Requirement> Transcribe word for word the entries below, from the line containing "This screenshot has width=895, height=503." through the line containing "[x=1388, y=595]", inclusive.

Raw data>
--- begin ---
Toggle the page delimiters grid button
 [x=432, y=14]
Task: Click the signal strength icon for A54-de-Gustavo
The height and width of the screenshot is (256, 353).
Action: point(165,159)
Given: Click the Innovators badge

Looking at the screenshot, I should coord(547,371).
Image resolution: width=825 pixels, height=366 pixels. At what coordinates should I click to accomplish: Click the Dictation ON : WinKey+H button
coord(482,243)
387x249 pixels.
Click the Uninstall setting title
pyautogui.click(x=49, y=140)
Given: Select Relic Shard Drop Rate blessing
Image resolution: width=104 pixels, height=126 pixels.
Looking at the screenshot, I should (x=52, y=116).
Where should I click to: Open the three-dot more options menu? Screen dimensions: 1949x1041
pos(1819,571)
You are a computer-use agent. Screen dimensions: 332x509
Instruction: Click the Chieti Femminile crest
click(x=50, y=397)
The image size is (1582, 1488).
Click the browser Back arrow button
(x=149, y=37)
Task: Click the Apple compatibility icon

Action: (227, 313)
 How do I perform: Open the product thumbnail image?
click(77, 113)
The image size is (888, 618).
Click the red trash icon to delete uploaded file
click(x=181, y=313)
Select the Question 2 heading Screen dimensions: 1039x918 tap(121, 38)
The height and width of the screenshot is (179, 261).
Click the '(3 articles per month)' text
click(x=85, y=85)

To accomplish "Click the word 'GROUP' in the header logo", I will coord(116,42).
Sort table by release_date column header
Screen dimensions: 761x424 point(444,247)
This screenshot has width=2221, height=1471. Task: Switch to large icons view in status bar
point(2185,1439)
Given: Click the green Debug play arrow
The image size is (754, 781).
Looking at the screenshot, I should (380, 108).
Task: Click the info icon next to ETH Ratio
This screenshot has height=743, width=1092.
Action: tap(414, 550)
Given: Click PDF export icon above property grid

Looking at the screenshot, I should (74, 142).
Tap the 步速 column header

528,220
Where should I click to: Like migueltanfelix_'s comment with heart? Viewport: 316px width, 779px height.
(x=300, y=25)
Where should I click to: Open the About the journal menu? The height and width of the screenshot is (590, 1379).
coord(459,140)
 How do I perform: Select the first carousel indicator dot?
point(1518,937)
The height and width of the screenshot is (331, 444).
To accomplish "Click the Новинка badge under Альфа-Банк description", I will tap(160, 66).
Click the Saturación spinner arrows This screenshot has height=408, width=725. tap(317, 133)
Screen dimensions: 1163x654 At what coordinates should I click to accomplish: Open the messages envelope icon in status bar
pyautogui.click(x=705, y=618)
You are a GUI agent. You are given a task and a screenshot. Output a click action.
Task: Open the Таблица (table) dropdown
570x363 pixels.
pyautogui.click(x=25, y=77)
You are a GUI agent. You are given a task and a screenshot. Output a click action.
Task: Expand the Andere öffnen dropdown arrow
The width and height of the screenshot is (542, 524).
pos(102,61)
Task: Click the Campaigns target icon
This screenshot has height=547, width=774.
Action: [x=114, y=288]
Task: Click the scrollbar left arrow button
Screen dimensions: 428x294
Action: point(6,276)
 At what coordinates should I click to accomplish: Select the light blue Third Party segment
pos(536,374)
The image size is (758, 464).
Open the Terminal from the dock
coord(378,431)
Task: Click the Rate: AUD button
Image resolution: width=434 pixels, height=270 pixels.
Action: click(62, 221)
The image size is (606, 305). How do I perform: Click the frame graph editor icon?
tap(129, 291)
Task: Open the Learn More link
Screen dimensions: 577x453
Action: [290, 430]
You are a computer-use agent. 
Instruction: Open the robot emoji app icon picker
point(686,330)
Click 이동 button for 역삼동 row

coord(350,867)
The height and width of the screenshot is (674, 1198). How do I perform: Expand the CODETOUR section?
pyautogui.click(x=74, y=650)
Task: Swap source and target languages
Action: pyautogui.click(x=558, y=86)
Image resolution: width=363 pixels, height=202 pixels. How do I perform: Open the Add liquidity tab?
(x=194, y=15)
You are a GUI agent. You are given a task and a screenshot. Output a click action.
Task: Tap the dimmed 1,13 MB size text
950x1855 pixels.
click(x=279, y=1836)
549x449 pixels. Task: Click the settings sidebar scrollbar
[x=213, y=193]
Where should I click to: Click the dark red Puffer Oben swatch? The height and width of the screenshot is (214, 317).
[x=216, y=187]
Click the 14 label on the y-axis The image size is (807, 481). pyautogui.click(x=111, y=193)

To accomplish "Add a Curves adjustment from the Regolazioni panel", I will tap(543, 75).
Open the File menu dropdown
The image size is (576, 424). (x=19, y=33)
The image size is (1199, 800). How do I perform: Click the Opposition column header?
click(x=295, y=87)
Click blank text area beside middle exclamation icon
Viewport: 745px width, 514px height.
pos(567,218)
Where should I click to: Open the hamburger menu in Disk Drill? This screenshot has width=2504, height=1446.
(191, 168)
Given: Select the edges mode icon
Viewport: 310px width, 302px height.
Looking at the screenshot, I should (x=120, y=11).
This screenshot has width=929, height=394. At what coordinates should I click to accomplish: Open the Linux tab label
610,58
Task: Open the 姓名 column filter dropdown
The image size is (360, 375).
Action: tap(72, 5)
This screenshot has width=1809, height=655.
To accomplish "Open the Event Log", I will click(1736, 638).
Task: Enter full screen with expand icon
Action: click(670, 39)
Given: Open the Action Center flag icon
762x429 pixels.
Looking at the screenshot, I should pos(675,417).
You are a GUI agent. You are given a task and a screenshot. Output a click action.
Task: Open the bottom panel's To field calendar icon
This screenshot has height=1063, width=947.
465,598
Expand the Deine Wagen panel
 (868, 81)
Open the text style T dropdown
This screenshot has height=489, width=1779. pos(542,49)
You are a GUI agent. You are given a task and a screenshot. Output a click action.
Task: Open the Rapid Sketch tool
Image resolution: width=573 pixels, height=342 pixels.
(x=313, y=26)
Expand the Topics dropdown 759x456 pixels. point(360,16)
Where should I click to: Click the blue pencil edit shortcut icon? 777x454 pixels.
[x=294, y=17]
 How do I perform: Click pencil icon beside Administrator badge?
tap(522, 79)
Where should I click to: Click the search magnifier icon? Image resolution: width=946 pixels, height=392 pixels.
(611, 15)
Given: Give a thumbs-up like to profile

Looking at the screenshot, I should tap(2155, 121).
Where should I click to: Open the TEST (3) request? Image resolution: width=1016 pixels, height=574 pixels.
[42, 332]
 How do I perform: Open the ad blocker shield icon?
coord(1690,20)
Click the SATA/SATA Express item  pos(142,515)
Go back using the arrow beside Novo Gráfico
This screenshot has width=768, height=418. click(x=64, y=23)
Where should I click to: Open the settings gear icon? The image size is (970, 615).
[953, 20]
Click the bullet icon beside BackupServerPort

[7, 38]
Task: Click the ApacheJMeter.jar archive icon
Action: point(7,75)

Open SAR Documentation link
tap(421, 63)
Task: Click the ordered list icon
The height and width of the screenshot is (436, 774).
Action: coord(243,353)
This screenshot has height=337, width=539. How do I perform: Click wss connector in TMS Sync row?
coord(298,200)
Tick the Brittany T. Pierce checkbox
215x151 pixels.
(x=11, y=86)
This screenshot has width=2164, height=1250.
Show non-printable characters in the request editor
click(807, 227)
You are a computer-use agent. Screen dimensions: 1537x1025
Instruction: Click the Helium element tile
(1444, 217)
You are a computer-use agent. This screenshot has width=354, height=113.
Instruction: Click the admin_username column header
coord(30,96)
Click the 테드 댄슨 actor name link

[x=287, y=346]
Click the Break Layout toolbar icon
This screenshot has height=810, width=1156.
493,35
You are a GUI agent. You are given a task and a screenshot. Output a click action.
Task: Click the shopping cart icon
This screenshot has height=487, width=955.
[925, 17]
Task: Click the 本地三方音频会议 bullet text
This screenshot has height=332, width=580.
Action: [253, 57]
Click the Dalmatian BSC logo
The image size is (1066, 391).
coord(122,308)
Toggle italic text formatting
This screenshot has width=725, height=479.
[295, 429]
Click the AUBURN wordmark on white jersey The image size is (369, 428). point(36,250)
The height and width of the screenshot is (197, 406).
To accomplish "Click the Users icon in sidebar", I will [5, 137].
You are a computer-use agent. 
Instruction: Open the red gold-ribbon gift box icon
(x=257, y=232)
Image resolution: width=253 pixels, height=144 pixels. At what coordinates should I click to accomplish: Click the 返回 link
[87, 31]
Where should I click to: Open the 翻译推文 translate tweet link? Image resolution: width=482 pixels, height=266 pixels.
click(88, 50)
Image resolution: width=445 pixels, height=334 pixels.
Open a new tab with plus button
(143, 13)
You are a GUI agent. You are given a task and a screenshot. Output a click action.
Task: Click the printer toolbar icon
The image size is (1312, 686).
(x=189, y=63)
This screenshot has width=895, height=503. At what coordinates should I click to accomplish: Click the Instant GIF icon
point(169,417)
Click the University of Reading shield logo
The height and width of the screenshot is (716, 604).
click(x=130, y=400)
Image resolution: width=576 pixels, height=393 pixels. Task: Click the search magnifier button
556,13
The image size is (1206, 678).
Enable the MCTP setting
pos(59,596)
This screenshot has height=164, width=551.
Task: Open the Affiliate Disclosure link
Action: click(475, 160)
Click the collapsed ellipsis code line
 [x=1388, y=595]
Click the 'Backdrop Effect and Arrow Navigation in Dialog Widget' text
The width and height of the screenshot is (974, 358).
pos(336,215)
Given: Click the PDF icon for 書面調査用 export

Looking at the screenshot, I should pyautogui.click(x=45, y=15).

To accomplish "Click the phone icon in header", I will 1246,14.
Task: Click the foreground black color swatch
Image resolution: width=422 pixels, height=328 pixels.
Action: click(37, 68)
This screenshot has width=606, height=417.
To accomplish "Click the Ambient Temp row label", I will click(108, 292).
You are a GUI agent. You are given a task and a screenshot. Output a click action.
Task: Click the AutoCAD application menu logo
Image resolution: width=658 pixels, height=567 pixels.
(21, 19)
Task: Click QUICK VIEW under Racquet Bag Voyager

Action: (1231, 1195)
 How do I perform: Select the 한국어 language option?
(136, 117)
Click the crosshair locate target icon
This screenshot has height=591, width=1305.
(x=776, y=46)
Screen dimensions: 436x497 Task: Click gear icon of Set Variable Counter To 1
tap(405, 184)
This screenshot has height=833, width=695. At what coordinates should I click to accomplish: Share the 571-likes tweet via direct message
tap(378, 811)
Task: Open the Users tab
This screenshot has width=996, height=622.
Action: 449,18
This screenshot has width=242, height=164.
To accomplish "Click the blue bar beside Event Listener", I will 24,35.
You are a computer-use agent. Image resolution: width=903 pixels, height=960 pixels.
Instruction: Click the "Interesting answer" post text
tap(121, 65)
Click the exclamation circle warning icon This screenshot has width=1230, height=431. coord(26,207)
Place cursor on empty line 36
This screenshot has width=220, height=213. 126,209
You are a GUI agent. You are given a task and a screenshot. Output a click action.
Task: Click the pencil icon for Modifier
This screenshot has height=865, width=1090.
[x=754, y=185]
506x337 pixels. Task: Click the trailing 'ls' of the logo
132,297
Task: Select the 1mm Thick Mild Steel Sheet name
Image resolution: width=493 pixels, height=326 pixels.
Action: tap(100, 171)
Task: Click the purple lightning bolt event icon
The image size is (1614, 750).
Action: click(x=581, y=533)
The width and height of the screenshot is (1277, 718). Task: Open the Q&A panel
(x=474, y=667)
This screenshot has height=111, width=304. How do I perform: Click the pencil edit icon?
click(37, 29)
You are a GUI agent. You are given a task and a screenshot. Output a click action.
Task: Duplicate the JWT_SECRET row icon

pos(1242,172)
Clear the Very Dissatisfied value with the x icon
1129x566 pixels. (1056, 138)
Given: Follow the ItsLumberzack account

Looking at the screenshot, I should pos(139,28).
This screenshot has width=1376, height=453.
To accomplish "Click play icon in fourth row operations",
--- end ---
Output of the task>
This screenshot has width=895, height=503. At what coordinates should I click to accomplish: Click the Instant GIF icon
point(169,417)
Click the University of Reading shield logo
The height and width of the screenshot is (716, 604).
click(x=130, y=400)
Image resolution: width=576 pixels, height=393 pixels. Task: Click the search magnifier button
556,13
The image size is (1206, 678).
Enable the MCTP setting
pos(59,596)
This screenshot has height=164, width=551.
Task: Open the Affiliate Disclosure link
Action: click(475, 160)
Click the collapsed ellipsis code line
 [x=1388, y=595]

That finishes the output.